» **EXERCISE**:
Please duplicate the records between the line holding "The height and width of the screenshot is (740, 1356)." and the line holding "This screenshot has width=1019, height=882.", inclusive, and nothing else.
----
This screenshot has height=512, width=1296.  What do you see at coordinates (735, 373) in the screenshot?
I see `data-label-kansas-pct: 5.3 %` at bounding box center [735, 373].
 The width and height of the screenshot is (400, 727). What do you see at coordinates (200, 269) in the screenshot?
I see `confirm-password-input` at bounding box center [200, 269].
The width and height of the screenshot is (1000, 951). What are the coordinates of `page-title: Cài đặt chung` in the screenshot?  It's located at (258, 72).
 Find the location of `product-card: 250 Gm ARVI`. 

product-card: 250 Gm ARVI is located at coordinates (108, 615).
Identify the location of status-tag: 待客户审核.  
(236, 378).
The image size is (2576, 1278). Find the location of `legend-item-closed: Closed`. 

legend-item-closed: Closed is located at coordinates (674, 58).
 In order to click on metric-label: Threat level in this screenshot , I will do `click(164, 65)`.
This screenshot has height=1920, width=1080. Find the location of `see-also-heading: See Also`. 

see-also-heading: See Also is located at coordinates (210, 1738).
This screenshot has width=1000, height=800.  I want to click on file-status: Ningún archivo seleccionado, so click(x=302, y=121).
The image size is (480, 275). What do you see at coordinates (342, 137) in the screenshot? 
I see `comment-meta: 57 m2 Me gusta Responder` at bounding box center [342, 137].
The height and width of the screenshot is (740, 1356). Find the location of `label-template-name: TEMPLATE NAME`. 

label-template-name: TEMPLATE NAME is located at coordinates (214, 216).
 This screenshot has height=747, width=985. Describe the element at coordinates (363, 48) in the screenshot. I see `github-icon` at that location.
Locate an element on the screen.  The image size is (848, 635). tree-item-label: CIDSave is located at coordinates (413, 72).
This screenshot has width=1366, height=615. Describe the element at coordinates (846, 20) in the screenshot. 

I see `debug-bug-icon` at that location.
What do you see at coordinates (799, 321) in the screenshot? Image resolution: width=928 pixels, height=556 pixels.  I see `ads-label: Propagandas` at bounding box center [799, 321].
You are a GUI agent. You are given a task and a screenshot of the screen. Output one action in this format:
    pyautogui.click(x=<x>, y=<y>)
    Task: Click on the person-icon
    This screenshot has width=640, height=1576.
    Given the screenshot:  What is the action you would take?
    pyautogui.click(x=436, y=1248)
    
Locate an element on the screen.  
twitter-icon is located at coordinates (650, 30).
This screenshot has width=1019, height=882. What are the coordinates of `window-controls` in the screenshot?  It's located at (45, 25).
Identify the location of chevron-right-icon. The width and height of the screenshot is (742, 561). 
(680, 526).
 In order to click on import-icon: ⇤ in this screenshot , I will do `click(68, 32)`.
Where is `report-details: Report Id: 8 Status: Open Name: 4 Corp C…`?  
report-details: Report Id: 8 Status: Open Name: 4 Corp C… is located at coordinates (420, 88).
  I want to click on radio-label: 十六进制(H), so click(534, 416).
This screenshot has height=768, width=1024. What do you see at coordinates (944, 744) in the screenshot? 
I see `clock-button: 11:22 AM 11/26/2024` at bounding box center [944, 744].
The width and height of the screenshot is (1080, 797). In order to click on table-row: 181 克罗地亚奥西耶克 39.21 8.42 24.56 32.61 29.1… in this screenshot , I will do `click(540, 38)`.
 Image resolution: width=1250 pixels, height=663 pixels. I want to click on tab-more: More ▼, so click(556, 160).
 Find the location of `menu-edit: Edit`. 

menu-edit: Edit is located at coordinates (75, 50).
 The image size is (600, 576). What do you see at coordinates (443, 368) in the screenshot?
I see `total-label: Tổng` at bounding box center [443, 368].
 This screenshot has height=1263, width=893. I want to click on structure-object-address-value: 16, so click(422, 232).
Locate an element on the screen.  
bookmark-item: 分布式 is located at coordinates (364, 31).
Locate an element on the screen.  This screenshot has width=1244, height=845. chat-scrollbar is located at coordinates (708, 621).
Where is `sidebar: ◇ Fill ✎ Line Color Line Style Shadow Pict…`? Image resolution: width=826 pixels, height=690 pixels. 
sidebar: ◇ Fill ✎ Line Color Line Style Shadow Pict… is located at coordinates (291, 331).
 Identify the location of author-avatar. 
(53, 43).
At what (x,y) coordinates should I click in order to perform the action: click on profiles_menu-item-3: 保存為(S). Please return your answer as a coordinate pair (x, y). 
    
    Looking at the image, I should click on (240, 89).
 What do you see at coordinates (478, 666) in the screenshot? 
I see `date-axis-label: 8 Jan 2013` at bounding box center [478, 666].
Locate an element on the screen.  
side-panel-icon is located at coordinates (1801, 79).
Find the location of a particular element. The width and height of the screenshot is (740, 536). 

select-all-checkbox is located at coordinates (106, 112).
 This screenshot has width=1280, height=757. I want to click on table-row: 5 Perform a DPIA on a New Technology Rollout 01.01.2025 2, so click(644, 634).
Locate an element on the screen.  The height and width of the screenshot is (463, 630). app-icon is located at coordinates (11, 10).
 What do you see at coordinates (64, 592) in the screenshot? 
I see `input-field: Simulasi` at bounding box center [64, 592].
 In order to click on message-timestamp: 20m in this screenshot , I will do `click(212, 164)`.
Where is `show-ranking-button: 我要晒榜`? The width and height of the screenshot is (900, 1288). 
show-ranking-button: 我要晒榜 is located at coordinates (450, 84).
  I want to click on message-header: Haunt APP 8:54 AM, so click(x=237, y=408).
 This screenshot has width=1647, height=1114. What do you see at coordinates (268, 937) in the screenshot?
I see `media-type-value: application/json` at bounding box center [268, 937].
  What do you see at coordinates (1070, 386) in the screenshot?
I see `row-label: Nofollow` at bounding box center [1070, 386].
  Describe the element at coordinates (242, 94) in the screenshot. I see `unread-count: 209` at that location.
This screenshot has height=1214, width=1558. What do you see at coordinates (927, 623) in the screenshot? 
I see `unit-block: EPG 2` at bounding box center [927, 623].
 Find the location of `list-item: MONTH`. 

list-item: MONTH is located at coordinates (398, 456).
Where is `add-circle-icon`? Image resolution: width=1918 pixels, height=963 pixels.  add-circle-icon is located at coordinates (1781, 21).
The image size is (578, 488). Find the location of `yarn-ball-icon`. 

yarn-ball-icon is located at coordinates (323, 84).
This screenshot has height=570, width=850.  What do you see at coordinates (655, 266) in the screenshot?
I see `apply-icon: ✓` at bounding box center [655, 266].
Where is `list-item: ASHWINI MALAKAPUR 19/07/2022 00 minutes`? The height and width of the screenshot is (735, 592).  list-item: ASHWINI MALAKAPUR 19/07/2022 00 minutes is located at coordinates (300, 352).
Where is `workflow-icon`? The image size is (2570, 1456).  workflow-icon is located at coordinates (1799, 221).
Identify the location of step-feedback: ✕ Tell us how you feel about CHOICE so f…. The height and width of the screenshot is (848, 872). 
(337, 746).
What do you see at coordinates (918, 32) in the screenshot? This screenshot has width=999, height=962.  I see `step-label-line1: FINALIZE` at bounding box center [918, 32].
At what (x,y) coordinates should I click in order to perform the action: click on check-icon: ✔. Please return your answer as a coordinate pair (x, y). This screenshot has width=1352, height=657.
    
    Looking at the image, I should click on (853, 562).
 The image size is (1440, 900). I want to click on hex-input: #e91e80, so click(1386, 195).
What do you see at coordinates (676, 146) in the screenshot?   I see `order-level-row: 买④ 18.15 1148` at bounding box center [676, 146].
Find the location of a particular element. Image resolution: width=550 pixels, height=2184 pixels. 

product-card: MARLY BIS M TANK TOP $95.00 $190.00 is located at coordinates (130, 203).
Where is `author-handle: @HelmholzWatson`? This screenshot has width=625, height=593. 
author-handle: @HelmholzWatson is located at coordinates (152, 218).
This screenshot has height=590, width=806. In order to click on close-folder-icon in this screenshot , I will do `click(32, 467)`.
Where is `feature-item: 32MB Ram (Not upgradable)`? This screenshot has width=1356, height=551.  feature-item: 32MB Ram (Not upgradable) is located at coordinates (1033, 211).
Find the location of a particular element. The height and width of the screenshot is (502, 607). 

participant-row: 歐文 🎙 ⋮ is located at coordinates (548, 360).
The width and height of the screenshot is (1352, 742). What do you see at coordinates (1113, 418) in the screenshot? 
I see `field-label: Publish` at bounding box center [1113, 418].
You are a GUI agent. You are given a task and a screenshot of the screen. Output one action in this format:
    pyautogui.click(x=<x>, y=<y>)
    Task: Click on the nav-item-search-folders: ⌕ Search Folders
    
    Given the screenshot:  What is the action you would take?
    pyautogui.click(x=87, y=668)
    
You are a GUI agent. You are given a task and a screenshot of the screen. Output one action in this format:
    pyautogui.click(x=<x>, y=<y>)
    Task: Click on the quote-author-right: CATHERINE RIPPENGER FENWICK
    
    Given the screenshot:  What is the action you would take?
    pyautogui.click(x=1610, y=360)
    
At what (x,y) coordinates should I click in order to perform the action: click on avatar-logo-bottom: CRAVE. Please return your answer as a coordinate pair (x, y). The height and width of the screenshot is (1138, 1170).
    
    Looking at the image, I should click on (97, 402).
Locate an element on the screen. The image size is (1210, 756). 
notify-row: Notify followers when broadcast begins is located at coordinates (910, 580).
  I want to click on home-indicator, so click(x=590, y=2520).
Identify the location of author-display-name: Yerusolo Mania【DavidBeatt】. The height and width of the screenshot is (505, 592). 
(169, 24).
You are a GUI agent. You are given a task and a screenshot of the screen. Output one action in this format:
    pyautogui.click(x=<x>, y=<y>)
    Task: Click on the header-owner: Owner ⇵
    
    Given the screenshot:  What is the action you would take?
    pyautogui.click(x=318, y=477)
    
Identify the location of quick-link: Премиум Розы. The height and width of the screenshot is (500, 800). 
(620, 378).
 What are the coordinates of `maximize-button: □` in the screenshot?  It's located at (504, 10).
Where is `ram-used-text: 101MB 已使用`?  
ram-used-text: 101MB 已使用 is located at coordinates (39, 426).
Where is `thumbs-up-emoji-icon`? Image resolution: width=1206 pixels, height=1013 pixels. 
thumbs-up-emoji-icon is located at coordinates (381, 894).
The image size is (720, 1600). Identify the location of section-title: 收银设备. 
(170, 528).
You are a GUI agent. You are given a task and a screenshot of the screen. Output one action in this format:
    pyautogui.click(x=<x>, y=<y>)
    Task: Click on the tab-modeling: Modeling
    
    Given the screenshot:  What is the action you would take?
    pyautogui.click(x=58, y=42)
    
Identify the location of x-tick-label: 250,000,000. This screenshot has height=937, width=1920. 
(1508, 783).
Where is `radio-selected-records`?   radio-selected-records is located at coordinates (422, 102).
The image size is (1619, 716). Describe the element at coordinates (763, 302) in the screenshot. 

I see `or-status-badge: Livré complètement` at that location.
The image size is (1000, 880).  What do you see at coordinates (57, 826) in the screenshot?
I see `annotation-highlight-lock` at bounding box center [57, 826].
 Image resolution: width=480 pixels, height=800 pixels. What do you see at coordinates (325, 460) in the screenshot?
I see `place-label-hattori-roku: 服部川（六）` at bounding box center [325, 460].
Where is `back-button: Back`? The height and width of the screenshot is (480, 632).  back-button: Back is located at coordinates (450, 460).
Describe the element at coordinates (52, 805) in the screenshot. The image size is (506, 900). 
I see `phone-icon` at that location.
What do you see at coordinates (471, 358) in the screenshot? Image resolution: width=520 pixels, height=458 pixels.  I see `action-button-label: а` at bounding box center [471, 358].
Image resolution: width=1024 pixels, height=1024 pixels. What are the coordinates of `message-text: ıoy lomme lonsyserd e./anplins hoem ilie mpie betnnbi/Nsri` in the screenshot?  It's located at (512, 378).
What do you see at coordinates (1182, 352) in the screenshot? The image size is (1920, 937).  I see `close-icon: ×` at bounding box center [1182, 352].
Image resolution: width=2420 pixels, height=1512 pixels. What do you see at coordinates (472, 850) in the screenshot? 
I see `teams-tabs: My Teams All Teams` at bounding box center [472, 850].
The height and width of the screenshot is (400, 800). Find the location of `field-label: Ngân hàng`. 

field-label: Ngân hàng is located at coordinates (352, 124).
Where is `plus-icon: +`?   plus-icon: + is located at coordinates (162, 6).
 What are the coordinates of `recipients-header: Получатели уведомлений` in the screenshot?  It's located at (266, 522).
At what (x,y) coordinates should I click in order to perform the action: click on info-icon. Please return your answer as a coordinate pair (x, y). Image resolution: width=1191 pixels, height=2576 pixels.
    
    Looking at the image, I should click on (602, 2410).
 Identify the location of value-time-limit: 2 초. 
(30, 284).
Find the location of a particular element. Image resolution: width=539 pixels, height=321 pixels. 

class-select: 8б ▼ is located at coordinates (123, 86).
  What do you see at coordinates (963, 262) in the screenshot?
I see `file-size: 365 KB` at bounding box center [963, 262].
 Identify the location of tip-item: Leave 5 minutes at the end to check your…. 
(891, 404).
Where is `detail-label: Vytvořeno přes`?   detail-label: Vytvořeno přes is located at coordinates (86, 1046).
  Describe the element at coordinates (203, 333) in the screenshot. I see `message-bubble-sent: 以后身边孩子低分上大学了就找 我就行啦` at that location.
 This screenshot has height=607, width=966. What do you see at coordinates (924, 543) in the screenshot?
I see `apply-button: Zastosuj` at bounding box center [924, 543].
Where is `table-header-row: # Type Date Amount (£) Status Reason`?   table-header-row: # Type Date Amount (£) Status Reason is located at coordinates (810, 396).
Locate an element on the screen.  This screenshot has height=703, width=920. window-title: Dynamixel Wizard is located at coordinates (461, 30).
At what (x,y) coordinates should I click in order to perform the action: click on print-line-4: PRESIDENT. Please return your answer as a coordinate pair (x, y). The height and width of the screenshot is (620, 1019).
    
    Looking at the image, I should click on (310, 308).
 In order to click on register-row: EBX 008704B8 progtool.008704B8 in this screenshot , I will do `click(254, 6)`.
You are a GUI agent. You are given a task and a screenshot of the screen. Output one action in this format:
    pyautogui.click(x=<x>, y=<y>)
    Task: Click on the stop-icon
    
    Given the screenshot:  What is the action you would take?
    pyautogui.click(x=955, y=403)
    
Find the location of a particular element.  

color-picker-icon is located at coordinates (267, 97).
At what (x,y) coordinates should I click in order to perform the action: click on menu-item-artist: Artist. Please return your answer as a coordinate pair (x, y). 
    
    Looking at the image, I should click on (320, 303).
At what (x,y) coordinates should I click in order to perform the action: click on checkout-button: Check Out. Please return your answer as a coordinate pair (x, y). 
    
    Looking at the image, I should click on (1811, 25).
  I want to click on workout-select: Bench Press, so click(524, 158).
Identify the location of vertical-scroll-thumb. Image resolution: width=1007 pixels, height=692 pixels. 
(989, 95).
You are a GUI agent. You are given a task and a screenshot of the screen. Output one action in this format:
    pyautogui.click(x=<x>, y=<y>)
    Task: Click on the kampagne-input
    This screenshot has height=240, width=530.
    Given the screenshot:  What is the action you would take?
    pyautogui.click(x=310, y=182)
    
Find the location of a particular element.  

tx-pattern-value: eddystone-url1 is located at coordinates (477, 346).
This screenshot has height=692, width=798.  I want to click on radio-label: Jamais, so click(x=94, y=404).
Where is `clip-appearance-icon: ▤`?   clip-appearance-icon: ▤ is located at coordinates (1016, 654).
----
» **YOUR RESPONSE**:
The height and width of the screenshot is (740, 1356). Find the location of `label-template-name: TEMPLATE NAME`. 

label-template-name: TEMPLATE NAME is located at coordinates (214, 216).
 This screenshot has height=747, width=985. Describe the element at coordinates (363, 48) in the screenshot. I see `github-icon` at that location.
Locate an element on the screen.  The image size is (848, 635). tree-item-label: CIDSave is located at coordinates (413, 72).
This screenshot has width=1366, height=615. Describe the element at coordinates (846, 20) in the screenshot. 

I see `debug-bug-icon` at that location.
What do you see at coordinates (799, 321) in the screenshot? Image resolution: width=928 pixels, height=556 pixels.  I see `ads-label: Propagandas` at bounding box center [799, 321].
You are a GUI agent. You are given a task and a screenshot of the screen. Output one action in this format:
    pyautogui.click(x=<x>, y=<y>)
    Task: Click on the person-icon
    This screenshot has width=640, height=1576.
    Given the screenshot:  What is the action you would take?
    pyautogui.click(x=436, y=1248)
    
Locate an element on the screen.  
twitter-icon is located at coordinates (650, 30).
This screenshot has width=1019, height=882. What are the coordinates of `window-controls` in the screenshot?  It's located at (45, 25).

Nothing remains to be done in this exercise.